We write a grammar and a parser to parse the POS tag sequence.
Input data: sentences with POS tags The input is a tsv (tab-separated values) file like the sample:
id | label | sentence | pos |
---|---|---|---|
73 | 0 | Many thanks in advance for your cooperation . | JJ NNS IN NN IN PRP$ NN . |
The id column is the unique id for each sentence. The label column indicates whether a sentence contains grammar errors (1 means having errors and 0 means error-free). The pos column contains the POS tags for each token in the sentence, also separated by a single space.
The POS tags follow the Penn Treebank (PTB) tagging scheme, described here
- We wrote a toy CFG for English in NLTK’s .cfg format.
- We used the chart parser from NLTK to parse each of the POS sequences in the dataset with the toy grammar we wrote in task 1. We stored results in a TSV file with three columns:
Column name | Description |
---|---|
id | The id of the input sentence. |
prediction | 1 if the sentence has grammar errors, 0 if not.
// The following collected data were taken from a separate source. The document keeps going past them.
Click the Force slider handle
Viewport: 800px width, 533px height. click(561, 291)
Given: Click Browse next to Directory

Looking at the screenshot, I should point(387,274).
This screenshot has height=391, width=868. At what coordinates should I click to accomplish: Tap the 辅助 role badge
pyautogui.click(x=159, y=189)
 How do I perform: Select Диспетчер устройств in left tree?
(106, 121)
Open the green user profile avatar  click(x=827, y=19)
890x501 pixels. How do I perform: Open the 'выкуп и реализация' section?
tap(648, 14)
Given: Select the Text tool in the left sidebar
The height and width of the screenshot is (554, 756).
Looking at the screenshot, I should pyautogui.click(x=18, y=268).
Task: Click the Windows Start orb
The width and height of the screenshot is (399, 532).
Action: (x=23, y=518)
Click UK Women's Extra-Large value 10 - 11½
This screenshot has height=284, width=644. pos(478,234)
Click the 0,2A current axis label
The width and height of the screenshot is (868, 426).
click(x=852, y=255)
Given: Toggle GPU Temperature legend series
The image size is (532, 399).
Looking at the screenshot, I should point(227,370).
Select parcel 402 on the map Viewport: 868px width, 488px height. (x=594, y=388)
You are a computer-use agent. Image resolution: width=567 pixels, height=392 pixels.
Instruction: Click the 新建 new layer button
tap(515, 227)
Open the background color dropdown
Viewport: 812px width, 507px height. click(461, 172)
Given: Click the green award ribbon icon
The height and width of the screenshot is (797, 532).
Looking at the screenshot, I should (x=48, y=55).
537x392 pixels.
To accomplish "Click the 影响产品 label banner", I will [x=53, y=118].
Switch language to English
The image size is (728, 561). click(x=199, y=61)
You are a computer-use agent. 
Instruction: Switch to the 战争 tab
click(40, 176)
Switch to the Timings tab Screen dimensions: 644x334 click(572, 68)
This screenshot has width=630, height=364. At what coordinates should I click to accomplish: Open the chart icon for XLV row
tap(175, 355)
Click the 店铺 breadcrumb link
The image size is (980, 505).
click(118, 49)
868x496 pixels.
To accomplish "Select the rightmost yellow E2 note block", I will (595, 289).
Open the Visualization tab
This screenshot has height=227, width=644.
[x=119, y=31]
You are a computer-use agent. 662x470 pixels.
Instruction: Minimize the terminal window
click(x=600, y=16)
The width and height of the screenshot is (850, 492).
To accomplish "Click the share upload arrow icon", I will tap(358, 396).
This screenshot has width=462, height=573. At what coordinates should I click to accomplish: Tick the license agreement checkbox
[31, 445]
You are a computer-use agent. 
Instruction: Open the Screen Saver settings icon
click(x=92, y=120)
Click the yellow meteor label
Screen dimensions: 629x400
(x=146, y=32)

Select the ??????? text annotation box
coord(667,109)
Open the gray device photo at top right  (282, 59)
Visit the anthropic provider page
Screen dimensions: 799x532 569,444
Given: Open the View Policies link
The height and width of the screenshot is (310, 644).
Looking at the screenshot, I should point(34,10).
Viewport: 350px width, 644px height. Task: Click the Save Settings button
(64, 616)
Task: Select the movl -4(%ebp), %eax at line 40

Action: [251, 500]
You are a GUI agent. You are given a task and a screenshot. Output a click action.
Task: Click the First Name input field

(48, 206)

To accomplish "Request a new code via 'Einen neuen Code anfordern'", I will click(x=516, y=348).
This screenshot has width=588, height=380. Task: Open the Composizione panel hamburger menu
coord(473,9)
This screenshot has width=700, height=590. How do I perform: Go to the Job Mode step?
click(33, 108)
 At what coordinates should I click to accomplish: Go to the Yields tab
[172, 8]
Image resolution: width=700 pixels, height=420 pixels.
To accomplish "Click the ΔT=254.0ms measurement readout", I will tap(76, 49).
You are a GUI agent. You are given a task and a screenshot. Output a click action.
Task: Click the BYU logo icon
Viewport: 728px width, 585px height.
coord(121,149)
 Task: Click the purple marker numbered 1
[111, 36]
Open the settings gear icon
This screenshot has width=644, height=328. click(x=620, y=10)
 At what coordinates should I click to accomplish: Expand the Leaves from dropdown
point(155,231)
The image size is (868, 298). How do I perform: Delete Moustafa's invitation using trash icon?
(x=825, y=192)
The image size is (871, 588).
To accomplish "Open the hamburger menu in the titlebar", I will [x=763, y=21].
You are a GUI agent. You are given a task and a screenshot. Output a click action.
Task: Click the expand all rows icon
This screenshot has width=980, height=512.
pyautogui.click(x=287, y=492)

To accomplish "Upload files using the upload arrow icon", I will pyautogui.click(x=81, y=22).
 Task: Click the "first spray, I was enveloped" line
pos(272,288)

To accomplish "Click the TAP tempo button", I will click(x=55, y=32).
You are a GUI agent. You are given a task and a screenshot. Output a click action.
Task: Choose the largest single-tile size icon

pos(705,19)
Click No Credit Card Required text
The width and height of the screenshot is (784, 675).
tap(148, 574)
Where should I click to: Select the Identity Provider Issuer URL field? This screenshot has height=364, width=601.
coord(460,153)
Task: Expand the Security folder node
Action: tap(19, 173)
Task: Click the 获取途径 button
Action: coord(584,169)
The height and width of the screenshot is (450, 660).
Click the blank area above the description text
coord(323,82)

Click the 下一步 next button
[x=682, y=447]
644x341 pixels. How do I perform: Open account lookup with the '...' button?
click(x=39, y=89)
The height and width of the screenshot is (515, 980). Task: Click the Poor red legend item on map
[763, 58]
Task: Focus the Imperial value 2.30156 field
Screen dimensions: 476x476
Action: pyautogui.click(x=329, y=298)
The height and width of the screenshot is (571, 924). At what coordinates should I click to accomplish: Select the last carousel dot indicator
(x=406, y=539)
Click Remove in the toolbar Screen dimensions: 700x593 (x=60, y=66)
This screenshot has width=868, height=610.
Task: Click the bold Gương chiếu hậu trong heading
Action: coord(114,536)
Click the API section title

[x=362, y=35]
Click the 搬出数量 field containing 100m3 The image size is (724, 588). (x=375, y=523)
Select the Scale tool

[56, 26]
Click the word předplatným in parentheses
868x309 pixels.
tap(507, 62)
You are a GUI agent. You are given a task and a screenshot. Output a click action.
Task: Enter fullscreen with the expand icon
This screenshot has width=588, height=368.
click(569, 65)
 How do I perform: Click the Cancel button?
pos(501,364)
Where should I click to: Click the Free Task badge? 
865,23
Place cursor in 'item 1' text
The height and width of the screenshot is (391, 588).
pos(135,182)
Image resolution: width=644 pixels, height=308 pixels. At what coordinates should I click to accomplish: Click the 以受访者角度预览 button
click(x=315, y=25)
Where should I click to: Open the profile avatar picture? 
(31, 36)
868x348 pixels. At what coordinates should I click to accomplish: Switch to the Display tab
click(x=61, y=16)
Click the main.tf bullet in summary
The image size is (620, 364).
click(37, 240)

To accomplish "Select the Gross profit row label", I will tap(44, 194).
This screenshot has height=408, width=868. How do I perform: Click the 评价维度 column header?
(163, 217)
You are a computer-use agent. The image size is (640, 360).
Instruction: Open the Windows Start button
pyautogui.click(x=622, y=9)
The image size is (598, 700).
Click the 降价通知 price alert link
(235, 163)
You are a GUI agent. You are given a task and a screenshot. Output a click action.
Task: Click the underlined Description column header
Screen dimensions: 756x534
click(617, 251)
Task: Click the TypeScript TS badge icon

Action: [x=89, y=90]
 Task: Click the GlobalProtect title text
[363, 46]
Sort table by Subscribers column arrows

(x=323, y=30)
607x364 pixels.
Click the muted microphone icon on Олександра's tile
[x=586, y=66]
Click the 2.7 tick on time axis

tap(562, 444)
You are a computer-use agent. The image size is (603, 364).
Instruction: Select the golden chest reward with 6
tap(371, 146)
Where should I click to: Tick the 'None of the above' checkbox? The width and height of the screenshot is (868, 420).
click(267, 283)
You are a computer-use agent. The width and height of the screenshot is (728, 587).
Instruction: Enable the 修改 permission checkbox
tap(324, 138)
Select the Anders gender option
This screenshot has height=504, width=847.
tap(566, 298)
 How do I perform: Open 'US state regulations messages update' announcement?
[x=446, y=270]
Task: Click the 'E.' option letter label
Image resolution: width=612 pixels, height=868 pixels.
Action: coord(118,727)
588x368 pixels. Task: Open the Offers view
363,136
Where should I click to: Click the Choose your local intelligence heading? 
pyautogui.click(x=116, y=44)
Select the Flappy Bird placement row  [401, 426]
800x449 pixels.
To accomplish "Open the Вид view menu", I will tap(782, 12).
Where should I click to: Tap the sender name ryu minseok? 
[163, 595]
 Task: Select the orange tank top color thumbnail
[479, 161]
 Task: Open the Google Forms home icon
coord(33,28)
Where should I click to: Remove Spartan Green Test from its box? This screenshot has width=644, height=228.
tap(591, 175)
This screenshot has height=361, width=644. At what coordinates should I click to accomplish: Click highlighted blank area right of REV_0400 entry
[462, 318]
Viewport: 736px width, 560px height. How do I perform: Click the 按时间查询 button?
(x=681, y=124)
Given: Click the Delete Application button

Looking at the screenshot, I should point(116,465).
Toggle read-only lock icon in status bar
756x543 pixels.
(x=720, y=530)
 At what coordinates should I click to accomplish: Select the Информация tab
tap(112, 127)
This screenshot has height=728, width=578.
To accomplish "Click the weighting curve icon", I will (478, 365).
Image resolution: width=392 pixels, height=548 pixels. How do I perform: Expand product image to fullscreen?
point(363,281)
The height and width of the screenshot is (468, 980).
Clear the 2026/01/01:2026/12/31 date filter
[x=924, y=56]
In other words, whether the POS sequence can be parsed successfully with your grammar and parser. |
- We evaluate the performance of our grammar checker by calculating its precision and recall on the data available to us. To do that, we compared the prediction of our system on a given sentence and its corresponding label in the dataset.
Further details and results can be found here
Leen Alzebdeh @Leen-Alzebdeh
Sukhnoor Khehra @Sukhnoor-K
Jurafsky, D., & Martin, J. H. (2009). Speech and language processing: An introduction to natural language processing, computational linguistics, and speech recognition. Pearson Prentice Hall.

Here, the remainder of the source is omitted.